[Текст для чтения]:
________________________________________

Евангелие от Иванова
Творчество Александра Андреевича Иванова (1806-1858) – одно из значительных явлений в европейской культуре. Оно во многом предопределило дальнейшие пути русского художества. Этот гениально одаренный живописец мечтал посредством своего искусства прояснить для народа огромную действенную силу извечных нравственных идеалов.
Он не разуверялся, подобно типичным романтикам, в классических нормативах красоты, но при этом всегда настойчиво пытался отыскать образцы нетленной красоты живой природы и подлинного человеческого совершенства в реальной действительности.
В экспозиции Радищевского музея представлено несколько живописных этюдов этого выдающегося мастера. Наиболее ранним из них является «Белая лошадь» – штудийная заготовка для изображения крылатого коня Пегаса. Работа эта связана с исполнением по заданию общества поощрения художников картины на сюжет античной мифологии «Беллерофонт отправляется в поход против Химеры» (1829), хранящейся в собрании Русского музея в Санкт-Петербурге. Этот чисто служебный этюд-заготовка свидетельствует о высоком мастерстве совсем еще молодого живописца, о его остром чувстве формы в условно трактованном пространстве.

________________________________________

[Исходные данные]:
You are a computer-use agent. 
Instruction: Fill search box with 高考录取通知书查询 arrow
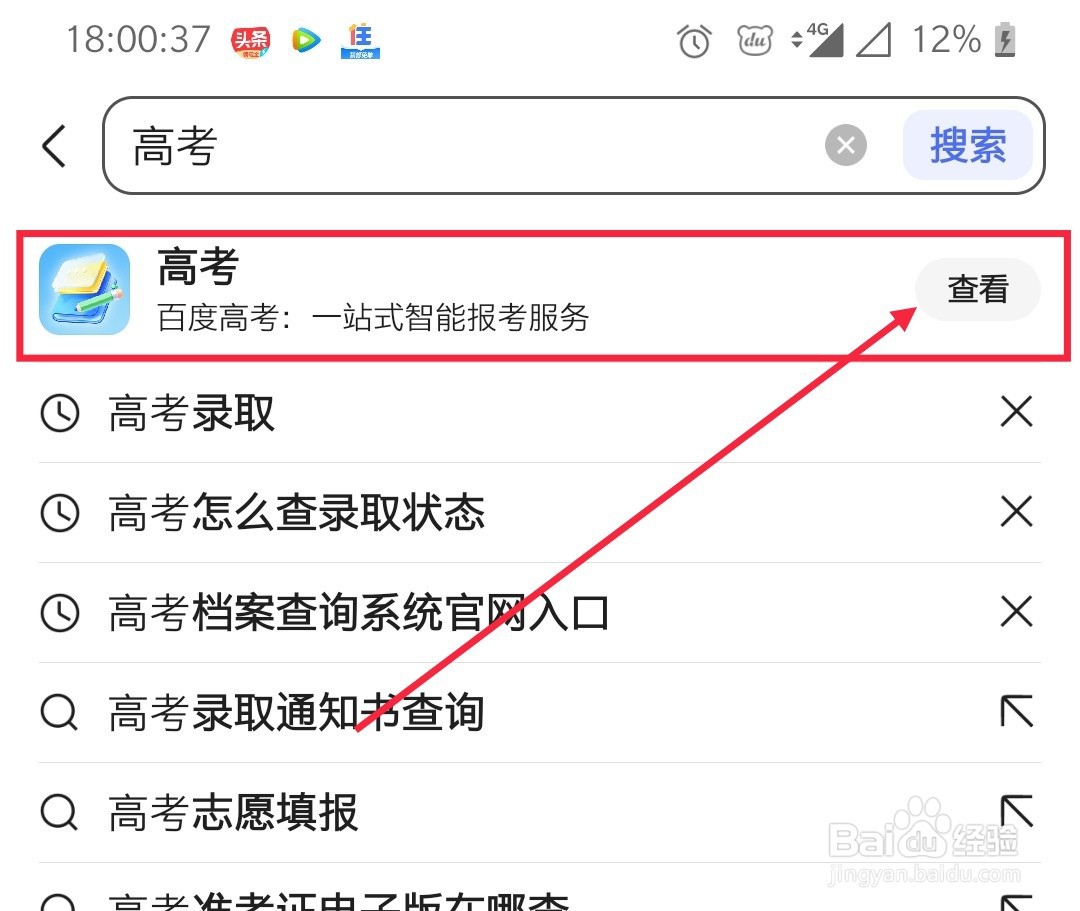pos(1017,711)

________________________________________

[Выполните задания]:
1) Перепишите фрагмент текста об Иванове, начиная со слов «Он не разуверялся, подобно» и заканчивая словами «условно трактованном пространстве.», заменив «Радищевского музея» на «Саратовского музея».
2) Выпишите все годы, которые упомянуты в тексте об Иванове.
Приведённые материалы никак не связаны с текстом.

[Ответы]:
1)
Он не разуверялся, подобно типичным романтикам, в классических нормативах красоты, но при этом всегда настойчиво пытался отыскать образцы нетленной красоты живой природы и подлинного человеческого совершенства в реальной действительности.
В экспозиции Саратовского музея представлено несколько живописных этюдов этого выдающегося мастера. Наиболее ранним из них является «Белая лошадь» – штудийная заготовка для изображения крылатого коня Пегаса. Работа эта связана с исполнением по заданию общества поощрения художников картины на сюжет античной мифологии «Беллерофонт отправляется в поход против Химеры» (1829), хранящейся в собрании Русского музея в Санкт-Петербурге. Этот чисто служебный этюд-заготовка свидетельствует о высоком мастерстве совсем еще молодого живописца, о его остром чувстве формы в условно трактованном пространстве.

2) 1806, 1858, 1829